Ronna is on vacation this week. Here’s a blast from the past raising the question she is still pondering, months after her mother’s death…still no signs….but maybe she just isn’t looking hard enough?
The day after my mom’s funeral, a friend asked me if I had had any “signs” yet.
What she meant by “signs,” of course, were communications from the “other side.” I wasn’t the least bit offended; my friend’s husband sees dead people on a regular basis, most of my friends are believers in an afterlife to one degree or another….and who wouldn’t welcome a sign from beyond?
“No lights flickering? No weird electrical stuff? No bizarre coincidences?” she asked me.
“Nada,” I answered in Spanish. I was supposed to be at my Spanish lesson instead of the shiva, but because the lesson had been cancelled so many times, “nada” (and asking for a tequila with lime) is about all I have retained.
“But I have to tell you,” I went on, “I’m not really a believer in that kind of thing.”
“It doesn’t matter if you believe or not,” she replied, “It just is. Watch for it. You’ll see.”
So, I’m watching and waiting, waiting and watching, with a high degree of skepticism. Because if dead people can communicate with me, where, in heaven’s name, has my father been for the past three years?
My dad died on 11/11/11. Shouldn’t dying on that date alone qualify him to be able to deliver a letter from beyond? Wouldn’t you think he would be able to manage even one lousy dream appearance? Talk about having latent abandonment issues…
I really want to believe that my mother will communicate with me after her recent death, but even more, how cool would it be if she could actually pull some strings, make things happen? If I could truly believe my mom was on the job and in control, I think I’d be able to chuck the Lorazapem and I’d sleep like a baby.
For sure, if anyone on the “other side” could break through and communicate with the living—well, it would be the “force” that was my mother. If it were possible, nothing could stop her. I can just about hear God saying, “enough already, have it your way!”
So why the radio silence?
Thus far, I only have had a running, one-sided conversation with my mom. I ask the questions she would ask, then I answer them:
“Yes, my hair is a little too dark. I’m getting a few highlights put in Monday.”
“No, I didn’t iron the Thanksgiving tablecloth. But you died, I was too tired. Besides, I didn’t do that when you were alive.”
“Yes, I put fresh flowers in the bathroom. Check them out. They’re awesome.”
“Yes, I gained a few pounds from the shiva food. Shut up, mom.”
My mom never communicates back. No thunder. No bolts of lightning. No flickers of light. And while the BA50 website just happened to crash completely the morning of her funeral, I think I am going to ignore that one; I don’t want to go there. Besides, my mom wasn’t that good with technology.
A few weeks before she died, my mom and I had a conversation about just this topic. We both agreed that when you’re alive, you should live life to the fullest. But when you’re dead, you’re Dead, and that’s That.
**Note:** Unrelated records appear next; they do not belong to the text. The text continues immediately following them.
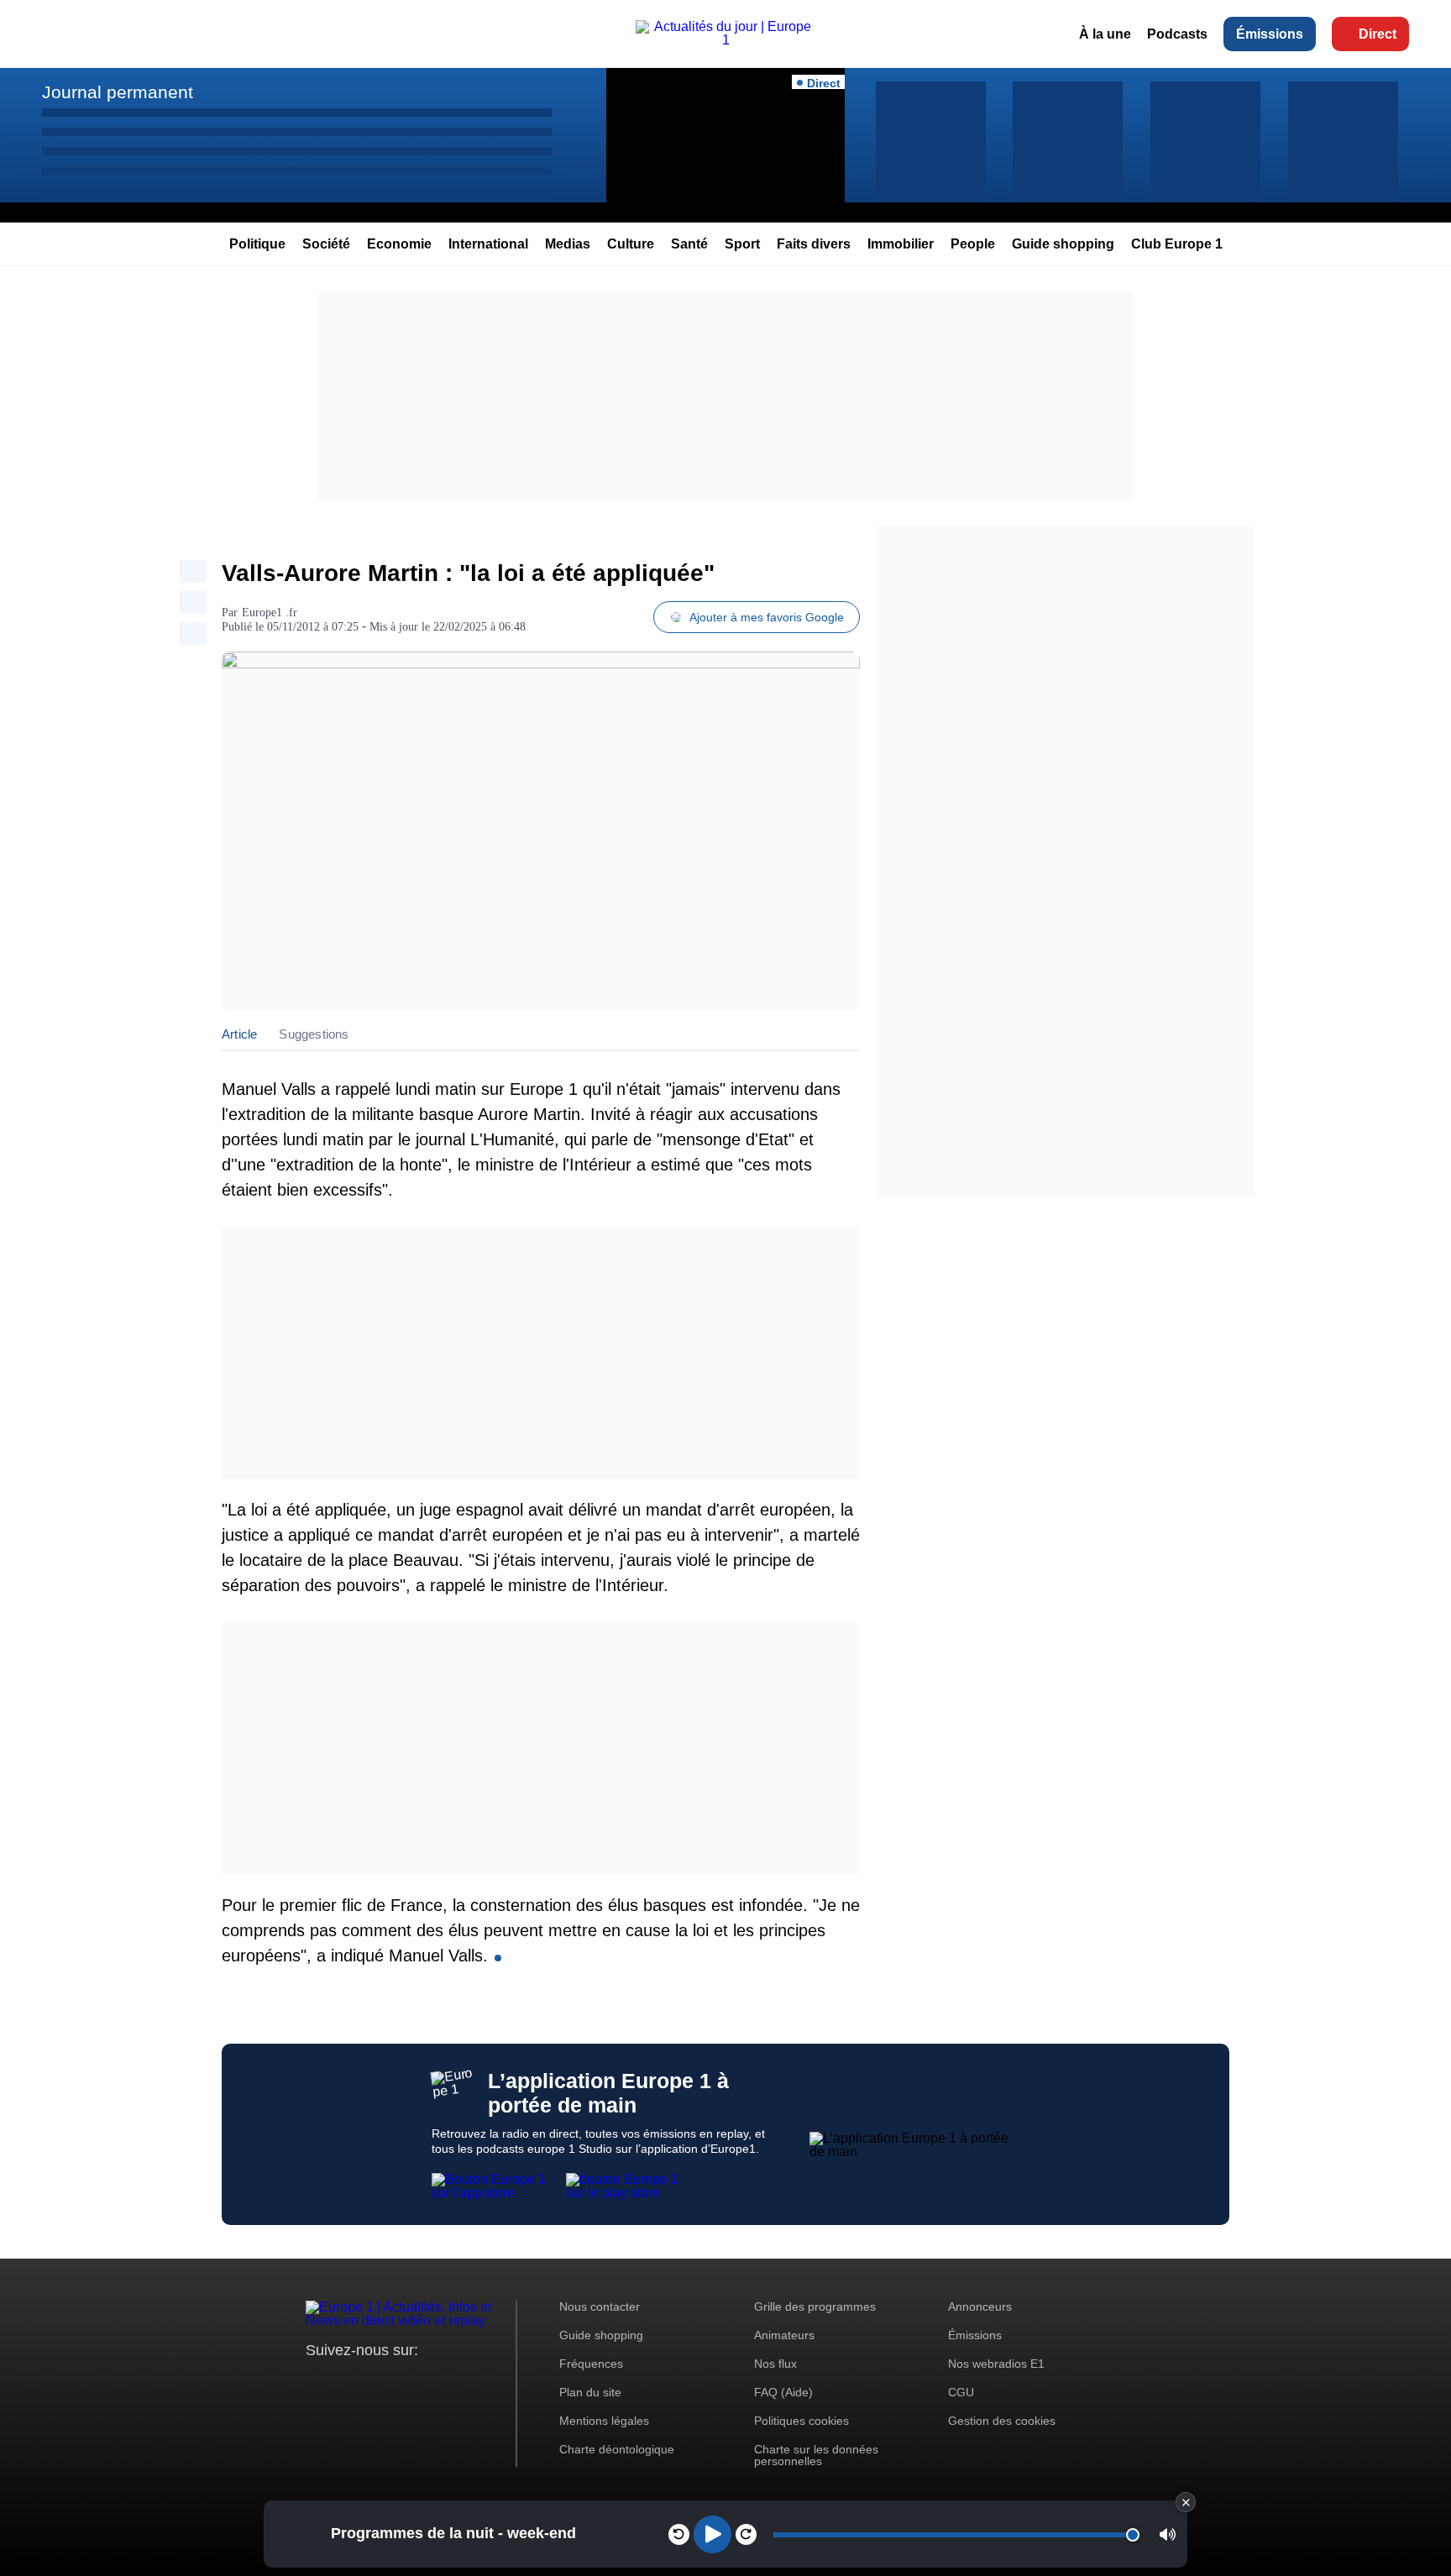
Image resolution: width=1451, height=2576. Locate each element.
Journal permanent (117, 92)
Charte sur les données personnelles (816, 2455)
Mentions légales (604, 2420)
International (488, 244)
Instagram (344, 2381)
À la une (1105, 34)
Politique (257, 244)
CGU (961, 2392)
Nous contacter (599, 2306)
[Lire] (712, 2534)
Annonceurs (980, 2306)
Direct (1377, 34)
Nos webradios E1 (996, 2363)
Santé (689, 244)
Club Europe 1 (1177, 244)
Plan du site (590, 2392)
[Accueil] (725, 40)
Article (239, 1034)
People (973, 244)
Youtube (401, 2381)
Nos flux (775, 2363)
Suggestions (313, 1034)
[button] (1167, 2534)
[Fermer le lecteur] (1186, 2502)
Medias (567, 244)
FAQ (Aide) (783, 2392)
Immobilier (900, 244)
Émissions (1269, 34)
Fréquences (591, 2363)
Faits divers (814, 244)
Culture (630, 244)
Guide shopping (1063, 244)
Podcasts (1177, 34)
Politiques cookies (801, 2420)
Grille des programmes (815, 2306)
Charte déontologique (616, 2449)
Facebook (373, 2381)
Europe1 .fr (269, 612)
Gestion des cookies (1002, 2420)
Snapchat (430, 2381)
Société (326, 244)
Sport (742, 244)
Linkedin (458, 2381)
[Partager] (193, 571)
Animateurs (784, 2335)
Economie (399, 244)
“You’ll have the memories, kiddo, to keep me alive.”
“But…” I told her, “just in case… if there is a way to let me know you are out there… make it obvious…really obvious. Sometimes I’m a little dense. You’re going to have to do something like blow my hat off my head when there is no wind.”
“You got it,” she told me.
Then we discussed what I would like her to do from above if she had the chance. She agreed to make a few “certain somethings” happen; it was all unfinished work she wanted to do anyway.
Later, I made an agreement with my sister-in-law: if one of those “certain somethings” we talked about happened as a direct result of her death, we will both know my mother orchestrated it. We promised each other; we will both become true believers.
I’d tell you what that “certain something” is, but I think it may be like telling your wish after you blow out the birthday candles.
And If it actually happens, you will know. I can’t wait to write that piece.